On the other side of that - sunlight 24 hours a day, which I experienced in the Antarctic summer - it's not such a big deal. You pull the blackout curtains at night, lower the lights, and hang out like you would in the evenings at home. If you venture outside in the middle of the night into the blinding light, it's a bit of a shock, but doesn't mess with your mental state in the same way as no sun. There's not the visceral attachment to the night, as with the daylight. 

Which seemed odd to me, since I've always preferred the night to the day. Given a choice, I'll take the darkness of night over the daylight almost anytime. In high school and through college, all I wanted was to stay up all night and sleep all day. Funny that it's still the sunlight that is most necessary. Something baked into our reptile brains, for sure. 

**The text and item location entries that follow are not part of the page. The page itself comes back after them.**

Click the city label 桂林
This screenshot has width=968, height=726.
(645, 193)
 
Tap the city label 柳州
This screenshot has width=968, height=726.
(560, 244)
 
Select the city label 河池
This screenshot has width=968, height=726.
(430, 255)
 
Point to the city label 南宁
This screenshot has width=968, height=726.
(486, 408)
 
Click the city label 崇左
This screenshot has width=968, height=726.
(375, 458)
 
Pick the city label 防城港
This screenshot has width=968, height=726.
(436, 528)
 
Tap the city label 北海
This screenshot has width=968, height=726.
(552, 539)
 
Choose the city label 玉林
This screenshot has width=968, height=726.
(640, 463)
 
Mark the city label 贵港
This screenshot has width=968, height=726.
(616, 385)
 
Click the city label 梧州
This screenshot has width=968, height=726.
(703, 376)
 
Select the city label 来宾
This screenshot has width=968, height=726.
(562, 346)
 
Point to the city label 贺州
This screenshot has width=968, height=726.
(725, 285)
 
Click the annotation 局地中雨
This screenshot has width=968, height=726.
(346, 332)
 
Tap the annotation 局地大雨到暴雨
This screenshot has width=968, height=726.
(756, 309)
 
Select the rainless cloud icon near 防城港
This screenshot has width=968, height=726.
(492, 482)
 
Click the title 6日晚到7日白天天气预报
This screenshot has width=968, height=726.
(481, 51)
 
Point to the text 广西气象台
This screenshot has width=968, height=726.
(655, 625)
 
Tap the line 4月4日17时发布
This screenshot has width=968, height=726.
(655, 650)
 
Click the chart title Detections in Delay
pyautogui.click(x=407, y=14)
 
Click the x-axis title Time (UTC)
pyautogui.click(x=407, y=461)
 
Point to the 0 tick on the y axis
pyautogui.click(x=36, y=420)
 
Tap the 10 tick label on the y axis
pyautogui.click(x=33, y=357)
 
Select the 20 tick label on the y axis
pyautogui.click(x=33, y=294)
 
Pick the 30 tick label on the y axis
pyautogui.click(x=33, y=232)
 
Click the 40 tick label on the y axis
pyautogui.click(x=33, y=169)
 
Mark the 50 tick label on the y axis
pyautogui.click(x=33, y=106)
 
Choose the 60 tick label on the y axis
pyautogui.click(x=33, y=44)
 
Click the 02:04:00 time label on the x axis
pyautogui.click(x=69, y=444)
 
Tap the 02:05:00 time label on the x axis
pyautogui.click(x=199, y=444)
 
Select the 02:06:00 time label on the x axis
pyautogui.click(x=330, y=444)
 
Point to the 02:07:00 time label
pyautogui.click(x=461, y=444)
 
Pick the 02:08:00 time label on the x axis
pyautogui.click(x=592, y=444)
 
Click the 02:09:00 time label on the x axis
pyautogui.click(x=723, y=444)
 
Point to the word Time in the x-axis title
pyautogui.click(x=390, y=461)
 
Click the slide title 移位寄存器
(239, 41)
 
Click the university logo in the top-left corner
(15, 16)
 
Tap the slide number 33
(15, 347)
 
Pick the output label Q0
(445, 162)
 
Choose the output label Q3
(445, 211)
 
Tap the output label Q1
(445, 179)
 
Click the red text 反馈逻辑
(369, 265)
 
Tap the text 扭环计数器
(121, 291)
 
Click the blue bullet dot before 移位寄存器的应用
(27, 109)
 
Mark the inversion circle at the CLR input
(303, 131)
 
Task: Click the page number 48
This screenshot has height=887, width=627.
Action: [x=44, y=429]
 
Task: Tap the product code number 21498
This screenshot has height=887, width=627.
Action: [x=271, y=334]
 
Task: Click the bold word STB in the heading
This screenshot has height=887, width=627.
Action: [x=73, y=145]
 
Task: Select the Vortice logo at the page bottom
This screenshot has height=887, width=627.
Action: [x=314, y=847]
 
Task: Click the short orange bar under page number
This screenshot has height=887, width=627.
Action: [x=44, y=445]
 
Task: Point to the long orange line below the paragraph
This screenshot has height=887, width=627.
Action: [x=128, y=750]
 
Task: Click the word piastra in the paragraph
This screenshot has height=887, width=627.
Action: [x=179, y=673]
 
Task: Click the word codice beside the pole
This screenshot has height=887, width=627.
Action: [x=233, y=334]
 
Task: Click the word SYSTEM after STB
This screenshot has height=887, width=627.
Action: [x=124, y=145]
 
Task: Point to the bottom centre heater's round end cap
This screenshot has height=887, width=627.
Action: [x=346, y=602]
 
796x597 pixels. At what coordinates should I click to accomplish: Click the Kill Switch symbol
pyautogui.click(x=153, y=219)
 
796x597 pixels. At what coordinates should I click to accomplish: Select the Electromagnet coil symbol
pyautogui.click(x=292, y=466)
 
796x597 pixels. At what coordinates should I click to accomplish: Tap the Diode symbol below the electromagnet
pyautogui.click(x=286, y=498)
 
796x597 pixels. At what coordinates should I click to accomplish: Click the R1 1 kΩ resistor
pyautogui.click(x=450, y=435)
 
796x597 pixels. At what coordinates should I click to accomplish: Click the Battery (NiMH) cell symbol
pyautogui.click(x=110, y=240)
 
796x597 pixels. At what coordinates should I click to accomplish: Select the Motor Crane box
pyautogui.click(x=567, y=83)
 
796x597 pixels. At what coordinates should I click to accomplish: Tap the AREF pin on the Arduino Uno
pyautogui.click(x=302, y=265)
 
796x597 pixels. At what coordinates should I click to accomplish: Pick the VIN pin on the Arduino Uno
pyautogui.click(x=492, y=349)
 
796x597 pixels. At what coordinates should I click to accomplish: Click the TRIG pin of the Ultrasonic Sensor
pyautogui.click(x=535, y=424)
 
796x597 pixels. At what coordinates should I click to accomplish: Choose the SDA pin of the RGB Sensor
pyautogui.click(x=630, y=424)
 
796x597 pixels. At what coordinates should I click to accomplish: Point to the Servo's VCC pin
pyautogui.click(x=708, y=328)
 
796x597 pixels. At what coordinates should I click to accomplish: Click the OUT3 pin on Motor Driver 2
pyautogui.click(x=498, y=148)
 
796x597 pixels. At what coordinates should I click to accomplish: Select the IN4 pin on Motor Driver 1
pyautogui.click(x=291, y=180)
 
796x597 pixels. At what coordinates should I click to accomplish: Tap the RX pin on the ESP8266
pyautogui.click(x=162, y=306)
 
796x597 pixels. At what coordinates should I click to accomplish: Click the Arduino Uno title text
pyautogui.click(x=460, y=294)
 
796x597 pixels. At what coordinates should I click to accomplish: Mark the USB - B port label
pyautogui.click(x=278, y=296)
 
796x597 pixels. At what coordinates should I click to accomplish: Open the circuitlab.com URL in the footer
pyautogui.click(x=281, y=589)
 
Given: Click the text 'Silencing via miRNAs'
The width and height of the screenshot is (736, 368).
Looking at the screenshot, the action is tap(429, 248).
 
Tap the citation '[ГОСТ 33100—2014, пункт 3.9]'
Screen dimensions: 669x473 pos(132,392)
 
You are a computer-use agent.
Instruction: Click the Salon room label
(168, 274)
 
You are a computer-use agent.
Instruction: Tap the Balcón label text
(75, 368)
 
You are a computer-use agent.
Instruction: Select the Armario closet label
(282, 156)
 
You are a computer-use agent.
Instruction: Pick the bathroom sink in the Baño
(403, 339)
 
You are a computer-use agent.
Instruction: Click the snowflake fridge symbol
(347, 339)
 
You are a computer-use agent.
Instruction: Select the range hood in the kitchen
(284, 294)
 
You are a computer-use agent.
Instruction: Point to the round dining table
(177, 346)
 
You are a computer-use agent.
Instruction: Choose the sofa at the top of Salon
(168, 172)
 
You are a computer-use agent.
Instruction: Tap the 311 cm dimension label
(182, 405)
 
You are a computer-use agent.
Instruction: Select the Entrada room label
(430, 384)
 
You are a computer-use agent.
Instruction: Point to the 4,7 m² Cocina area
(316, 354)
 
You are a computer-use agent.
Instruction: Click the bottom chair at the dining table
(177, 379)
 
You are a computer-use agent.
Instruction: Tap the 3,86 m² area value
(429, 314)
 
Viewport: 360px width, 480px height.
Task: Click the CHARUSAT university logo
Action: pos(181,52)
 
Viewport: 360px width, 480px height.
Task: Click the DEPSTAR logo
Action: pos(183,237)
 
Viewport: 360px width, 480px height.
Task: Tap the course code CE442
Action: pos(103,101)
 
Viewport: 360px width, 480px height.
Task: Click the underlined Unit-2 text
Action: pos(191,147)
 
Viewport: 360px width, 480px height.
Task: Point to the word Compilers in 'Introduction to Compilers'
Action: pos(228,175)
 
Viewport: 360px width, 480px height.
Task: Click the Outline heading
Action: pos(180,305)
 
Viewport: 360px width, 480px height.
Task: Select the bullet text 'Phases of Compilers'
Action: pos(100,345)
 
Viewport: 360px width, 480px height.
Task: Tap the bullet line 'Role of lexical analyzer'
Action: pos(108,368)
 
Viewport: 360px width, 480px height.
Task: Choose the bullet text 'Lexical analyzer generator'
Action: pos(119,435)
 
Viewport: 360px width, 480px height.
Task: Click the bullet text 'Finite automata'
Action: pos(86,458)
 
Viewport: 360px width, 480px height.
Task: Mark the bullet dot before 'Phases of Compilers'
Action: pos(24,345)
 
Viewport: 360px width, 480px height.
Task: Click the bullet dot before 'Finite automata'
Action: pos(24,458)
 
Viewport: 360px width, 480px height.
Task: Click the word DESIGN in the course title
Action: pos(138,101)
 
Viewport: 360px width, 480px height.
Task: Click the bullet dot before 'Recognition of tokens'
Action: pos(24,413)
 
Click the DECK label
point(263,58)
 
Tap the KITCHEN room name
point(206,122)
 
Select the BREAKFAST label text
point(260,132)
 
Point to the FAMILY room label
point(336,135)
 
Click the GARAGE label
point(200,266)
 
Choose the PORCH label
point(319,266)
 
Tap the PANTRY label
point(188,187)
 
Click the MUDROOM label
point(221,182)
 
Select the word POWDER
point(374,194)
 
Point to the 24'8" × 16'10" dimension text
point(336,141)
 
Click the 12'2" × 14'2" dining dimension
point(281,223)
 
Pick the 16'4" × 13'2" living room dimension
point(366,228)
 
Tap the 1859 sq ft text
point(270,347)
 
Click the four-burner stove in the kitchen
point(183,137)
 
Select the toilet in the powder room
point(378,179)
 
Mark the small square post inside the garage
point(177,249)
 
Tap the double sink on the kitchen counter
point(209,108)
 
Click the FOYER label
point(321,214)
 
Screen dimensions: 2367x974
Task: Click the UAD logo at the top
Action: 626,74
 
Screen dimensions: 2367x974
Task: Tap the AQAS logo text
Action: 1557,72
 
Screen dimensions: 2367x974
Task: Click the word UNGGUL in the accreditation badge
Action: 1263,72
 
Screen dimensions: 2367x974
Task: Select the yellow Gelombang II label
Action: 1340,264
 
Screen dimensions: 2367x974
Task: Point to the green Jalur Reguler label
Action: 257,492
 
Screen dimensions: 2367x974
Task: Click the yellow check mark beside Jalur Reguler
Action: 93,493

So. Into the dark once more. This time of year, Fairbanks gets quite a bit of sunlight, I just won't be awake for most of it. Our launch window is midnight to 4am local time, so I'll be sleeping 7am to 3pm-ish. I will be able to catch some late afternoon daylight though, so not the same thing. And I like to think my mental state is healthier than when I was in grad school. We'll see!